My eyes were getting used to the dark and they were fixed on a stack of boxes, while my head involunt
arily just kept shaking back and forth with a no motion.
There was racket upstairs. The wall shook, and the old woman let out a yelp as her wheelchair fell down the three stairs to the back door landing. Seconds later, there was more clatter as she and her chair toppled down the longer set of stairs into the basement. She was crying out as she plunged, but then it was silent after she hit the bottom and her wheelchair smashed against the closed door.
My heart—beating faster than I thought possible—was the only audible sound. My breathing was labored; my eyes were closed.
The doorknob turned and rattled. She wasn’t dead.
Coughing and spitting, she groaned through the closed door. “Ouvre la porte.”
She was right there. Just on the other side of the flimsy interior door. There was no way out. It was more of a storage room, much smaller than the upstairs footprint.
Impossibly, she began to push the door open. I was sliding along the cement, unable to stop it with all my body weight.
The old woman began to laugh again at her triumph, and I could faintly see her boney hand reach around the door feeling for me.
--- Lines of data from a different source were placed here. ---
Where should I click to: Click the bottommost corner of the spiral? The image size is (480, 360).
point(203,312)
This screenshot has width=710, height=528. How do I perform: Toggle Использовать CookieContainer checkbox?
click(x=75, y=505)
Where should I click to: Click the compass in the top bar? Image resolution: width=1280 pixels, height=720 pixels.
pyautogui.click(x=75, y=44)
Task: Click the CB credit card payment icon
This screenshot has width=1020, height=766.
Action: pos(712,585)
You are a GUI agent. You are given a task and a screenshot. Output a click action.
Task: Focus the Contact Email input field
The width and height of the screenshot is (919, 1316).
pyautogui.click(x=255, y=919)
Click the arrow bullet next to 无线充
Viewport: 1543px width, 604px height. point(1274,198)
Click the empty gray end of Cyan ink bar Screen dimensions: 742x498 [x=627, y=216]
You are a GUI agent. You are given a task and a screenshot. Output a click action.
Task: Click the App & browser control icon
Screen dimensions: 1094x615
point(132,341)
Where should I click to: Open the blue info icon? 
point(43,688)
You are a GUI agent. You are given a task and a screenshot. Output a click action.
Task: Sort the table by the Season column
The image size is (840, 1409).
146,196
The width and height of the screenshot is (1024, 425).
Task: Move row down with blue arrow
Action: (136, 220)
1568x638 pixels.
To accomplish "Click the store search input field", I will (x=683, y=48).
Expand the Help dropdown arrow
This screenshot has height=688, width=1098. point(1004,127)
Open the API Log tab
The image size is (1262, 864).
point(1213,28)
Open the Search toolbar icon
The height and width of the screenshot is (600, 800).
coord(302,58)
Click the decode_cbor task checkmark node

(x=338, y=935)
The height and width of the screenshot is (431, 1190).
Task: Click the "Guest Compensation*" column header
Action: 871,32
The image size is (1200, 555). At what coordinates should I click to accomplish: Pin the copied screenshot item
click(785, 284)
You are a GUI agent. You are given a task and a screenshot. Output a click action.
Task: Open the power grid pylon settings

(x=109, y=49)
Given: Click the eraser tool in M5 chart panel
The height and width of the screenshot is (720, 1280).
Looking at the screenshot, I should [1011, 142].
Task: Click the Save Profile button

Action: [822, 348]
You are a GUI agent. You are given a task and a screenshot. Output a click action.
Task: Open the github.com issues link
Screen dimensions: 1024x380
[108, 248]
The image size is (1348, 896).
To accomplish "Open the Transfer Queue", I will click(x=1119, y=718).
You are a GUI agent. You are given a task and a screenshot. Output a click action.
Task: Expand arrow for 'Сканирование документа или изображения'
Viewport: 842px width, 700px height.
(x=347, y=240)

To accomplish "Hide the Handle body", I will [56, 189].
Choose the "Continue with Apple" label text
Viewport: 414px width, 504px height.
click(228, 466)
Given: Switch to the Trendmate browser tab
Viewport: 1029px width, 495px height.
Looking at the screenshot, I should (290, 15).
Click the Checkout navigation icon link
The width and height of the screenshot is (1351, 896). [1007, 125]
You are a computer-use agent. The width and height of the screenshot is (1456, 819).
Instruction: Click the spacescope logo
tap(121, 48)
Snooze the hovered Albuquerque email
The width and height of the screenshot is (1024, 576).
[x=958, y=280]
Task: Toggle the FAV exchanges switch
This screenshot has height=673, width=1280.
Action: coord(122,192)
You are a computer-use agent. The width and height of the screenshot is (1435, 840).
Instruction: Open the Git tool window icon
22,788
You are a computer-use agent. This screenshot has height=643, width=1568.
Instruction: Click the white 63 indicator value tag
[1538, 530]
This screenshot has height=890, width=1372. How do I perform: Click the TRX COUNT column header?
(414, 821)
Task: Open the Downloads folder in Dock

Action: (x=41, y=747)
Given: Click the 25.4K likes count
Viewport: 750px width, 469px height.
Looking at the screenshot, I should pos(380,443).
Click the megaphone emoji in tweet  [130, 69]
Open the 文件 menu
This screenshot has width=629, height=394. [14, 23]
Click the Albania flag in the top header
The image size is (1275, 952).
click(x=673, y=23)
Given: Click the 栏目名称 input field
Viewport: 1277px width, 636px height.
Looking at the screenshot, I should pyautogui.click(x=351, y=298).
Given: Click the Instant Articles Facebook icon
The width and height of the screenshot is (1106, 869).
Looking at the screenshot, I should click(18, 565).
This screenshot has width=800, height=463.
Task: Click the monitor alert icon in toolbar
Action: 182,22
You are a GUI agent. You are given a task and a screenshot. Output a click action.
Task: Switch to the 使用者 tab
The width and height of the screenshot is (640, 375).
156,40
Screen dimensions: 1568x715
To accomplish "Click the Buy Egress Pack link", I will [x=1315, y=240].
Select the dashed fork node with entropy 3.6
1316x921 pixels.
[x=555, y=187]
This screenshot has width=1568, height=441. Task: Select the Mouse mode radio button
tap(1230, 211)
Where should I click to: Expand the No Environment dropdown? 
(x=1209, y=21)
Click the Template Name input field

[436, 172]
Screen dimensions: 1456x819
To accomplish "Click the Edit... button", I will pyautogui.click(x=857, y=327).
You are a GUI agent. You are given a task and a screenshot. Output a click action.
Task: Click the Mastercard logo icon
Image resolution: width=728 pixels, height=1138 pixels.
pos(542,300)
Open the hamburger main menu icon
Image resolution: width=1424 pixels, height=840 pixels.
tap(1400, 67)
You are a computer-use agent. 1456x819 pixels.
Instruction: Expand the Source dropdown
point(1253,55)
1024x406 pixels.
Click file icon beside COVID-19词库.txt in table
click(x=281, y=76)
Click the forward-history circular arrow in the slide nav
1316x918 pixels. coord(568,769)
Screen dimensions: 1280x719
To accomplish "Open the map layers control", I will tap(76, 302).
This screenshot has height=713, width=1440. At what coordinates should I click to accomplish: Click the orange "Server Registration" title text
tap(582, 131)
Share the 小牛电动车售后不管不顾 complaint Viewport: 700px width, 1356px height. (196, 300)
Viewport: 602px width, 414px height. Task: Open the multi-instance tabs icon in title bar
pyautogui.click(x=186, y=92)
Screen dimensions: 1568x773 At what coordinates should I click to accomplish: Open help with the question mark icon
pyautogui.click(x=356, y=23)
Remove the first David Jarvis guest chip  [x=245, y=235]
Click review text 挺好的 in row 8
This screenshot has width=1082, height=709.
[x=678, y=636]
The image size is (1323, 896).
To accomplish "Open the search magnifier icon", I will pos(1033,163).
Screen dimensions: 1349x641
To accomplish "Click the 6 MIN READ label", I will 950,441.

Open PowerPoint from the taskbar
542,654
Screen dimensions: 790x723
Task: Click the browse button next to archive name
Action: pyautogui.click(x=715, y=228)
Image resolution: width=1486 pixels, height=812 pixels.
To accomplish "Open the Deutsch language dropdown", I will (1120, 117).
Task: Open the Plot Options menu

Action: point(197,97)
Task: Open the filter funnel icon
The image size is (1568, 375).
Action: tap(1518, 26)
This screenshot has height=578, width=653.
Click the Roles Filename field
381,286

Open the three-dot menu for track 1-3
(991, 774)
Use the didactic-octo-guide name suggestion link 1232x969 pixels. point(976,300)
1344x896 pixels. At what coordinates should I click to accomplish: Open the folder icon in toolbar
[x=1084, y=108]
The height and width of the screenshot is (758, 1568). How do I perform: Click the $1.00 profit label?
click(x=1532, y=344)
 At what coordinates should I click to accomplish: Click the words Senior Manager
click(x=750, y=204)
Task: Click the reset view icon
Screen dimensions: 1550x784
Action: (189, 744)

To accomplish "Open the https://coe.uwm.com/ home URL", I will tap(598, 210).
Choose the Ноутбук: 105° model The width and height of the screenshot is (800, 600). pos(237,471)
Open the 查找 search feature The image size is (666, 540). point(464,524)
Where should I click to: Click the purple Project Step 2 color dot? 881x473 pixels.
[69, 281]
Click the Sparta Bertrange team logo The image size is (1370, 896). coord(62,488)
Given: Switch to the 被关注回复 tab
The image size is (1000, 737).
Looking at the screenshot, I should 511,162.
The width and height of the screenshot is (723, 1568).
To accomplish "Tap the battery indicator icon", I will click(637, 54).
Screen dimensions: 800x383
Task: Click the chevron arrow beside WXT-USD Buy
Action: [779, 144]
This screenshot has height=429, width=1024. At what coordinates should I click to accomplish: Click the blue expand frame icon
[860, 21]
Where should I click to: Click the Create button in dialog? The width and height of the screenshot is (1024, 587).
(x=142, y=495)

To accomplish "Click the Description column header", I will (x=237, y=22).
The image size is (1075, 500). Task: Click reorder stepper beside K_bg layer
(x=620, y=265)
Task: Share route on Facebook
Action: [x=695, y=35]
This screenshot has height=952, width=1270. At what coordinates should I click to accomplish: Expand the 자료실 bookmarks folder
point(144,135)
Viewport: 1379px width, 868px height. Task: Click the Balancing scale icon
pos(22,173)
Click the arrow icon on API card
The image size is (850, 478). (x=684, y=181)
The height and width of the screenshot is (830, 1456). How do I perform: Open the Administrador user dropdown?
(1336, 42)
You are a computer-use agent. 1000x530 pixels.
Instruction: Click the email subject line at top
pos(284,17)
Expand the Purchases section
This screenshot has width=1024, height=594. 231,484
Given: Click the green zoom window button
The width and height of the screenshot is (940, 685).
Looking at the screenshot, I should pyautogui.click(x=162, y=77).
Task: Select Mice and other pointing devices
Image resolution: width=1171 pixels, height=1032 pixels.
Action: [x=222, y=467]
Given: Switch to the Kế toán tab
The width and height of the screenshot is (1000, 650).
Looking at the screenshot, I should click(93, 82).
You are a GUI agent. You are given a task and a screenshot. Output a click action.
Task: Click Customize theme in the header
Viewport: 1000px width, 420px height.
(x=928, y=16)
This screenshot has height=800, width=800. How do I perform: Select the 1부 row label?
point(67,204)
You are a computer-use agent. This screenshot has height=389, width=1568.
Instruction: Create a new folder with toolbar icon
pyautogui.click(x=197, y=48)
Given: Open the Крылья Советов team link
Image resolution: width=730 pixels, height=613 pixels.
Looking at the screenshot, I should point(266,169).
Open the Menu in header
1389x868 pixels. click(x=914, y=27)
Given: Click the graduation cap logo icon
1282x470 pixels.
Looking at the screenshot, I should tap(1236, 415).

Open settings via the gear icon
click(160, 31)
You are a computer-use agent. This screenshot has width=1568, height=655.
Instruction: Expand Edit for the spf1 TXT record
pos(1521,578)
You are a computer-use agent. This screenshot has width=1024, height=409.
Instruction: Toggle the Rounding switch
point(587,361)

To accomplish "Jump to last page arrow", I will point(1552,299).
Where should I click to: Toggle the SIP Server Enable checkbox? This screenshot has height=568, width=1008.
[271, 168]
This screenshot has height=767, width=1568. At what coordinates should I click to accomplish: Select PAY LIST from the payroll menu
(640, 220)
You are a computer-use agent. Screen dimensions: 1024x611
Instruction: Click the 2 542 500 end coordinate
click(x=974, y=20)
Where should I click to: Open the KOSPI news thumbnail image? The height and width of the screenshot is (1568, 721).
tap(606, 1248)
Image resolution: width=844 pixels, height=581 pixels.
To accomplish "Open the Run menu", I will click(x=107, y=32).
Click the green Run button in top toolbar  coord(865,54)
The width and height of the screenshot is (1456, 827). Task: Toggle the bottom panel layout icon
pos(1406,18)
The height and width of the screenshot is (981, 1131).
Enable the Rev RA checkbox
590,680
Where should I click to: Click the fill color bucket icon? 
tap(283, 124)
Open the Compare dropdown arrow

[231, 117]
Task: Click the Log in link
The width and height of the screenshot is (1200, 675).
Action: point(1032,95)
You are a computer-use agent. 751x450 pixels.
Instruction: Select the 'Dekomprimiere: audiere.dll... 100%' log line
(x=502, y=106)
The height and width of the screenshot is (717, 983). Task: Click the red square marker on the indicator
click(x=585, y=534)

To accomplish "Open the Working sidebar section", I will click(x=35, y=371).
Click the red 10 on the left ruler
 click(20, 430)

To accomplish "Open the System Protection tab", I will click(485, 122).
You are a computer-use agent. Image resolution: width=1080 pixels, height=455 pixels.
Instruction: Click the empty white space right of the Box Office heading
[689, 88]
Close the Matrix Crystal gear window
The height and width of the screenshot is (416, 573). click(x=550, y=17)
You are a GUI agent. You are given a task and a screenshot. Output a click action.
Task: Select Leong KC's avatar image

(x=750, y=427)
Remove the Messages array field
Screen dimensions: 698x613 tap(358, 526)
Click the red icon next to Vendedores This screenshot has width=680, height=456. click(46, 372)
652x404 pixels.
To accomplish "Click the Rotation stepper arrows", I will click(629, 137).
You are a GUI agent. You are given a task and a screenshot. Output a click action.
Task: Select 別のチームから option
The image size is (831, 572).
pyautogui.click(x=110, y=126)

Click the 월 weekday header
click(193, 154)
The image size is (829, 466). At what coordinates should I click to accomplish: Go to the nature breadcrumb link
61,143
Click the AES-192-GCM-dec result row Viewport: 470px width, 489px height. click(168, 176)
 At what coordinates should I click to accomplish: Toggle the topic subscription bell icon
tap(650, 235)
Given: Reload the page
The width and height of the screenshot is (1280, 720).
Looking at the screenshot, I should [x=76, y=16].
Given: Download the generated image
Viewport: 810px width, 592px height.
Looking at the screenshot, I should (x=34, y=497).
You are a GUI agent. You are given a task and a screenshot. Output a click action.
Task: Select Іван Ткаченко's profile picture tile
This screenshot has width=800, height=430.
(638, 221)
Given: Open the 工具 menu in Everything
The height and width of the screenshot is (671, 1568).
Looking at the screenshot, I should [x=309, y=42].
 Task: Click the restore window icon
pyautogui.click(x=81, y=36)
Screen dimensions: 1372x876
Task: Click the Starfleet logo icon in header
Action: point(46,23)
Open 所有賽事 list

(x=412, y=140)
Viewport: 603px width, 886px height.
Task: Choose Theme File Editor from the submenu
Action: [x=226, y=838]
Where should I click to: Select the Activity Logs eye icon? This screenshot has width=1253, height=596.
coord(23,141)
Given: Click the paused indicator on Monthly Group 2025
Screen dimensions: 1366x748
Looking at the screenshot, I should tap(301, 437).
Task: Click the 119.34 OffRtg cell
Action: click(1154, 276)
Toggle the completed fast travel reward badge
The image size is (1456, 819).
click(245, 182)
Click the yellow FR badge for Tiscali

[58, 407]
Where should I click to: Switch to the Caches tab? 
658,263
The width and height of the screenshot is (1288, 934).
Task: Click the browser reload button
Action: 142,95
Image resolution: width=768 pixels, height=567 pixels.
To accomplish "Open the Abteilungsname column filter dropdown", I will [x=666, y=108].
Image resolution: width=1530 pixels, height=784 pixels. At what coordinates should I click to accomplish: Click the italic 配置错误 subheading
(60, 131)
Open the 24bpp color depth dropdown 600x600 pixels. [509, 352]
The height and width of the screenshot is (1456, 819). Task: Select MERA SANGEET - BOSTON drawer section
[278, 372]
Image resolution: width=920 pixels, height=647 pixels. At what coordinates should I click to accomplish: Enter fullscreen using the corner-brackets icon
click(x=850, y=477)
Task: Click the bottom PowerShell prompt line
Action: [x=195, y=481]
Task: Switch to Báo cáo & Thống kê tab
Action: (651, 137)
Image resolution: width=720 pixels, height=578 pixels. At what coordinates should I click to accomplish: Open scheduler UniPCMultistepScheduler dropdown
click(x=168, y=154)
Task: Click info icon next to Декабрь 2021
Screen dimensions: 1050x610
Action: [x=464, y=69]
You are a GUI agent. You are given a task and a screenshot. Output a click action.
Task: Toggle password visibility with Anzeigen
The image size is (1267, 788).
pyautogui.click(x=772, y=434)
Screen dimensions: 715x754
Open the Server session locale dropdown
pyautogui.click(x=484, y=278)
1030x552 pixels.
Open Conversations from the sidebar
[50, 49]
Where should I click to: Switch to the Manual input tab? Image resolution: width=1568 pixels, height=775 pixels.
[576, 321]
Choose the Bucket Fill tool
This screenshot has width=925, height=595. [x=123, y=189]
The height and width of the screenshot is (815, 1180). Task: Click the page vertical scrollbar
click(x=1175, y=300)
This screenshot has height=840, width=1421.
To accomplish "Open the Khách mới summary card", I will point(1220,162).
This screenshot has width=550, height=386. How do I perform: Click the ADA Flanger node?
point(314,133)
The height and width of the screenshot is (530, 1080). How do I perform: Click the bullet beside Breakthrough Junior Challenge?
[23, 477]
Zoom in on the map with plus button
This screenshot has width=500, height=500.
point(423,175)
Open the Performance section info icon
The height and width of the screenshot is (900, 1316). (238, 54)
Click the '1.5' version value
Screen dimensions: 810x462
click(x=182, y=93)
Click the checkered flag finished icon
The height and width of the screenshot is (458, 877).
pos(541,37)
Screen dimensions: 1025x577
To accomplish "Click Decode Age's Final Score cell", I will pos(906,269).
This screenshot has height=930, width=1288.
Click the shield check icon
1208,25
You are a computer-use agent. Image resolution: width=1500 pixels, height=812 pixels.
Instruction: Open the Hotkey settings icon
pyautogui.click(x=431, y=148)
My body wouldn’t move; it was in a state of shock. I couldn’t will it to roll, stand, or run. Pushing, I tried to slam the door closed on her arm but couldn’t.
Through the dark space, her shape came crawling around the door’s edge, wheezing. Her long, white, wet hair dragged along the dusty floor. I wondered if it was possible to die of fright, or for a fifteen-year-old to have a heart attack. Either would have been preferable at that moment as her hand grabbed my unresponsive leg.
“There you are! You’ve been a bad boy, making me wait outside and then come down here.” She coughed up a gleaming liquid on the floor. With her free hand, she wiped her mouth, then smiled, revealing decaying brown and crooked teeth.
“You can only get away for so long, boy. In the end, our destiny is what it is. You can delay, but not escape,” she cackled, dragging herself onto me. Her breath was horrid: searing and rotten as her face came to mine. Paralyzed, I could only move my eyes now.